What you should do -
In the data below, find every line with the word "width" and copy it out.

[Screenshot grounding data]
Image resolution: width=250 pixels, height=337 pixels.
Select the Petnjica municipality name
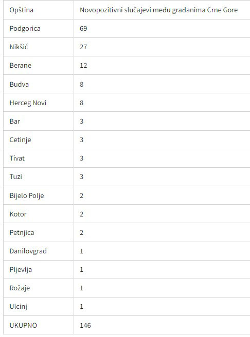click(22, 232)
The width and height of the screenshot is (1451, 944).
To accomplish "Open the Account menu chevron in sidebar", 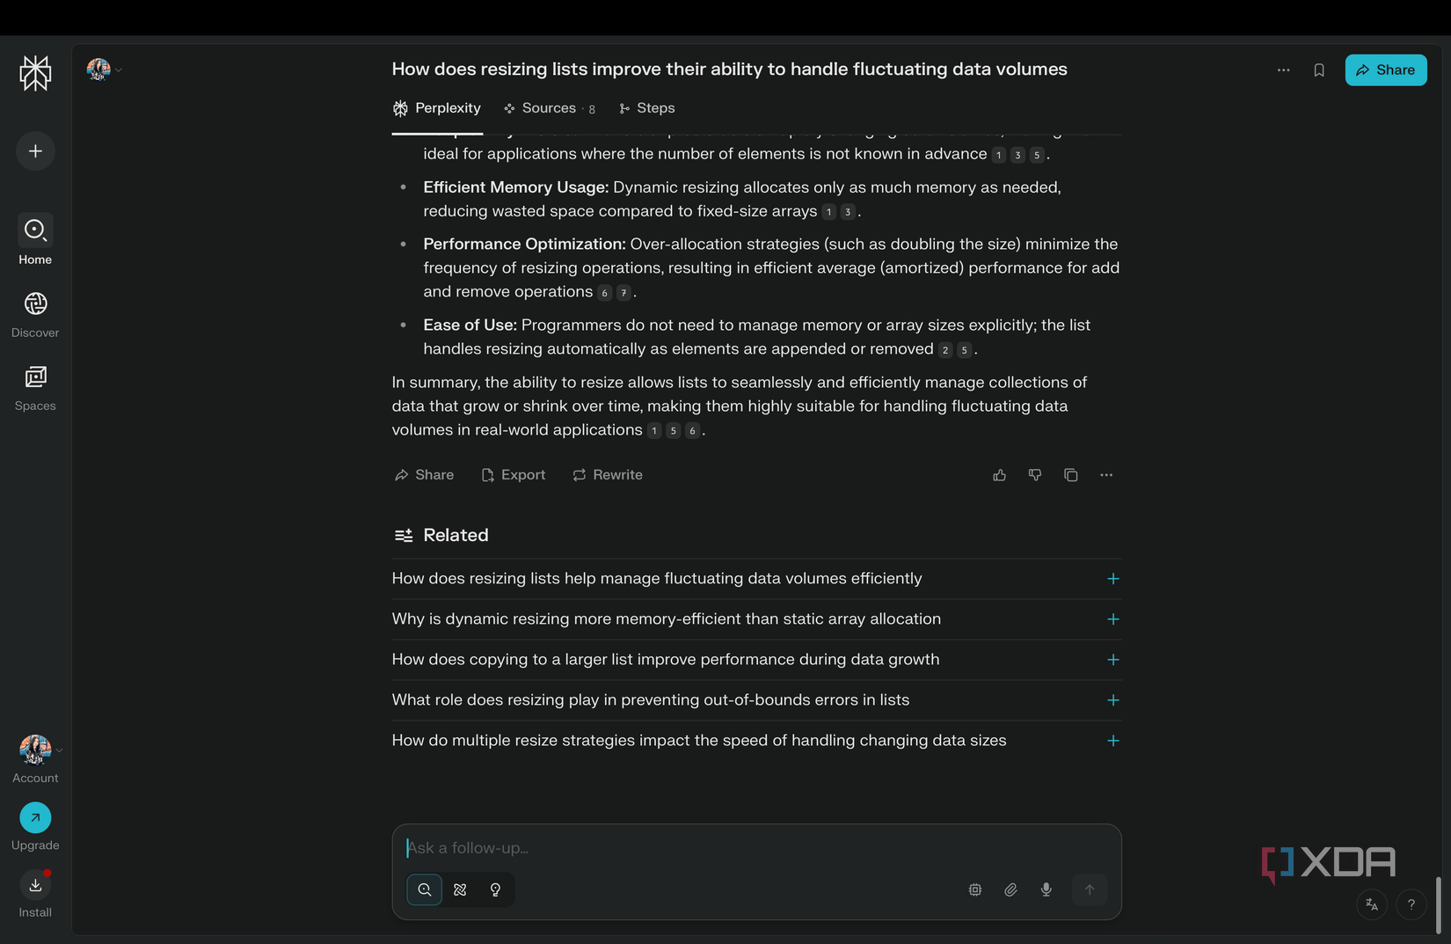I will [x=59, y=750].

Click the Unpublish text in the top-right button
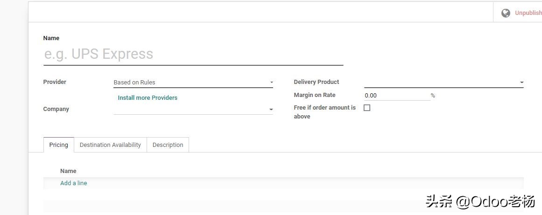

Result -
Image resolution: width=250 pixels, height=337 pixels.
The width and height of the screenshot is (1451, 944).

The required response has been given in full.